* _WHAT THE TASK ASKS_
Starting at the line that contains "Task: Click the", reproduce only the lines through the end of the data, exactly, including both the first and the last; skip the pictures.

* _ENTRIES SHOWN_

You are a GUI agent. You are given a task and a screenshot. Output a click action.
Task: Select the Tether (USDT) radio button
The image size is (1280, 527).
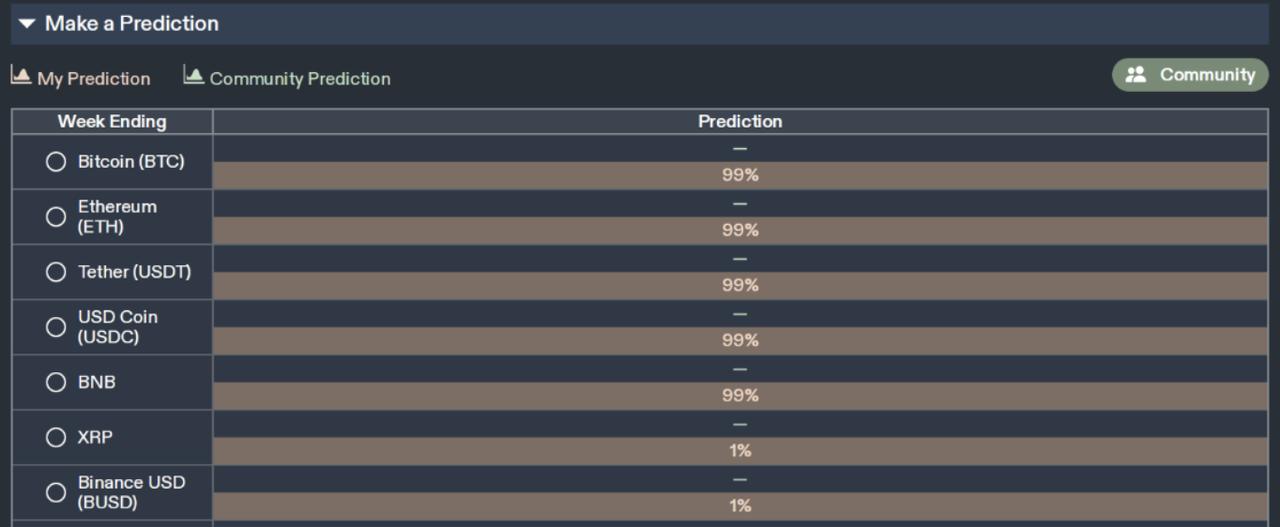(x=56, y=272)
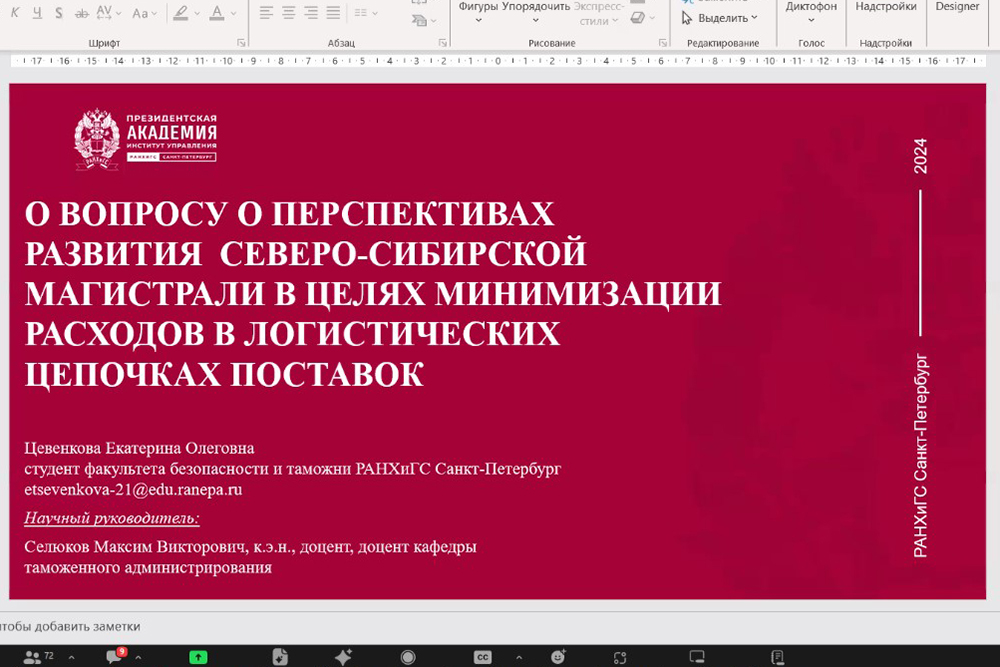Image resolution: width=1000 pixels, height=667 pixels.
Task: Align text left in the Абзац group
Action: tap(266, 13)
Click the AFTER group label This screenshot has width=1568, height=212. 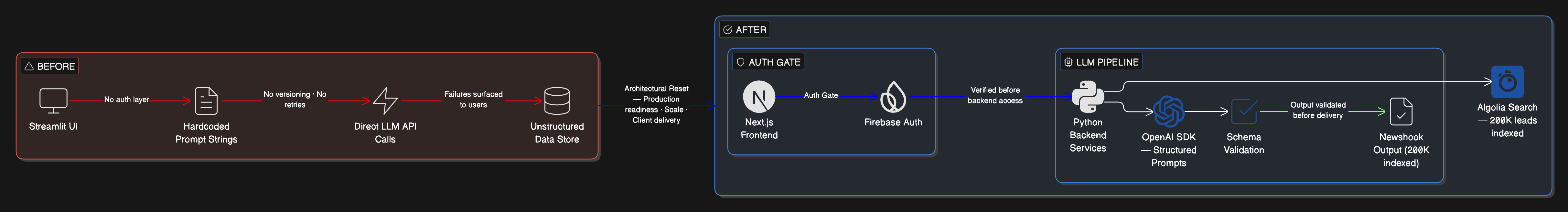click(x=745, y=30)
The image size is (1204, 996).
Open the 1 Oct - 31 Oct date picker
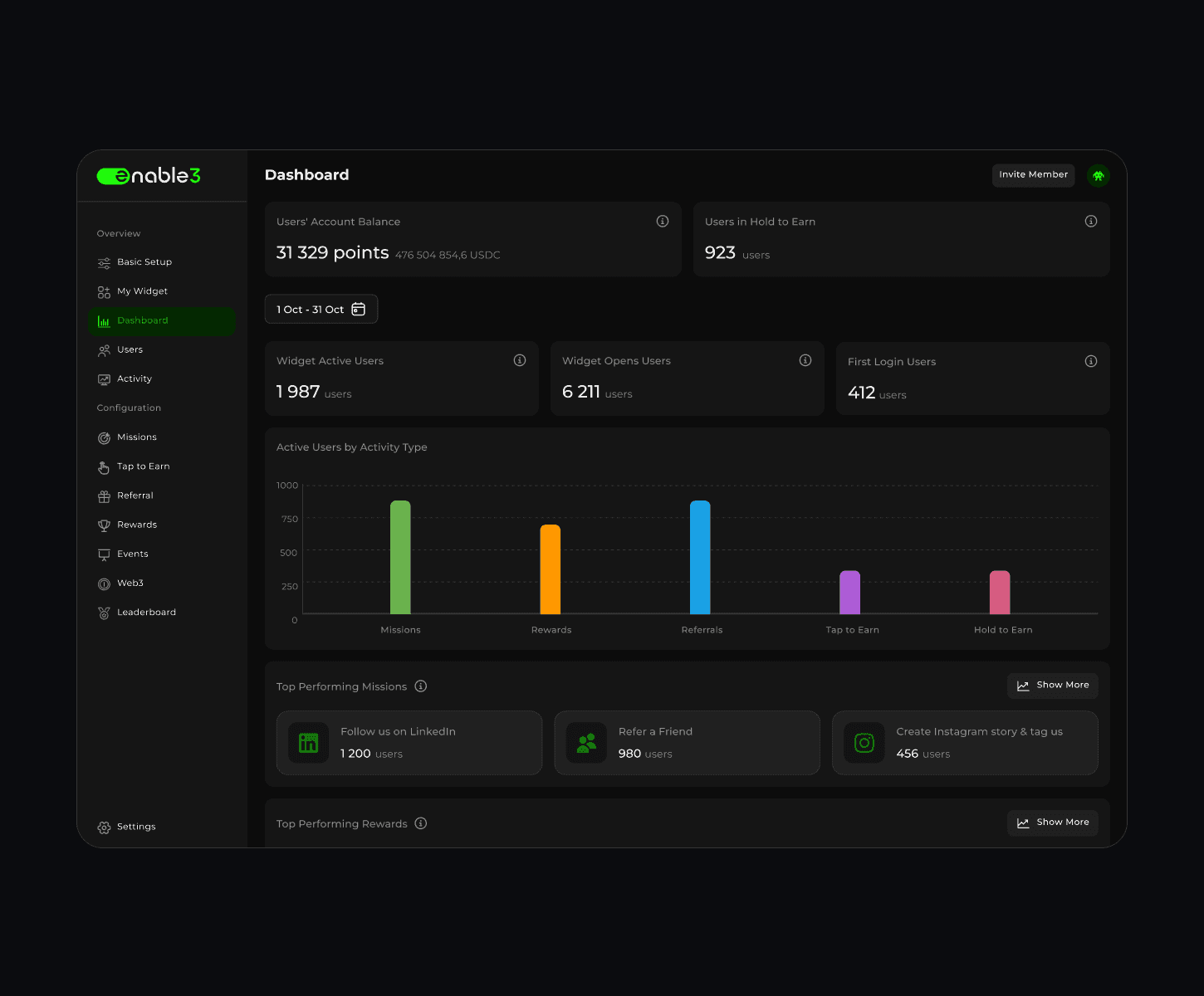pos(321,309)
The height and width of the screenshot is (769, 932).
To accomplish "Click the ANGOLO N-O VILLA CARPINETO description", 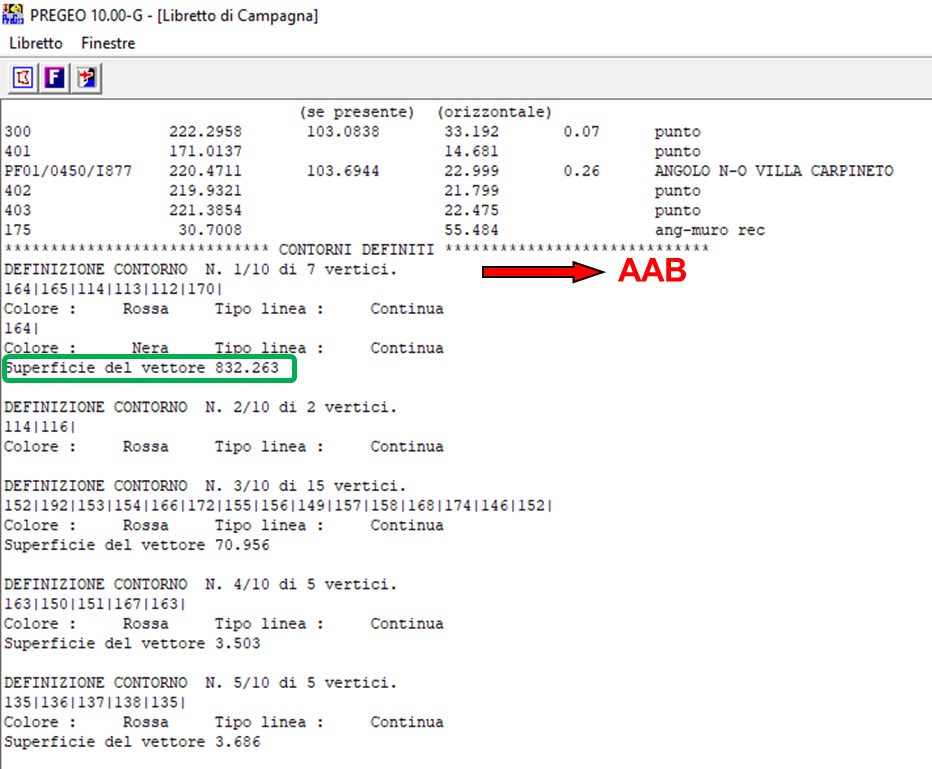I will click(773, 171).
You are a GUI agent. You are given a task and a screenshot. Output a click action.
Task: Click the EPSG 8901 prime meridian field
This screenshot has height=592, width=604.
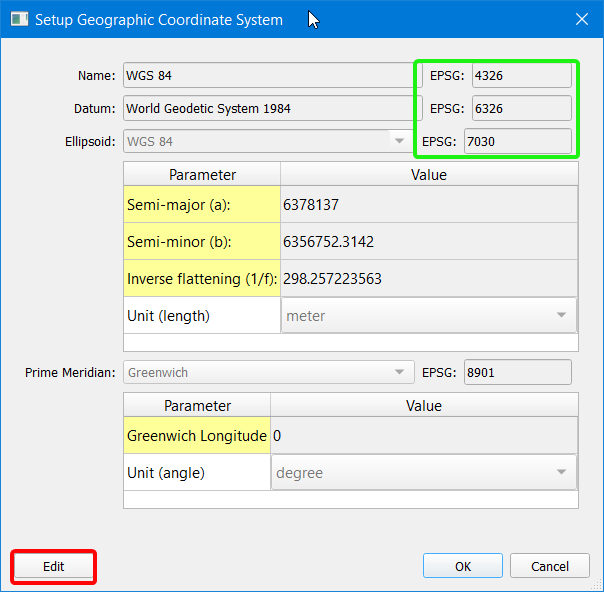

* _YOUR SOLUTION_
Task: Click the EPSG 8901 prime meridian field
This screenshot has height=592, width=604.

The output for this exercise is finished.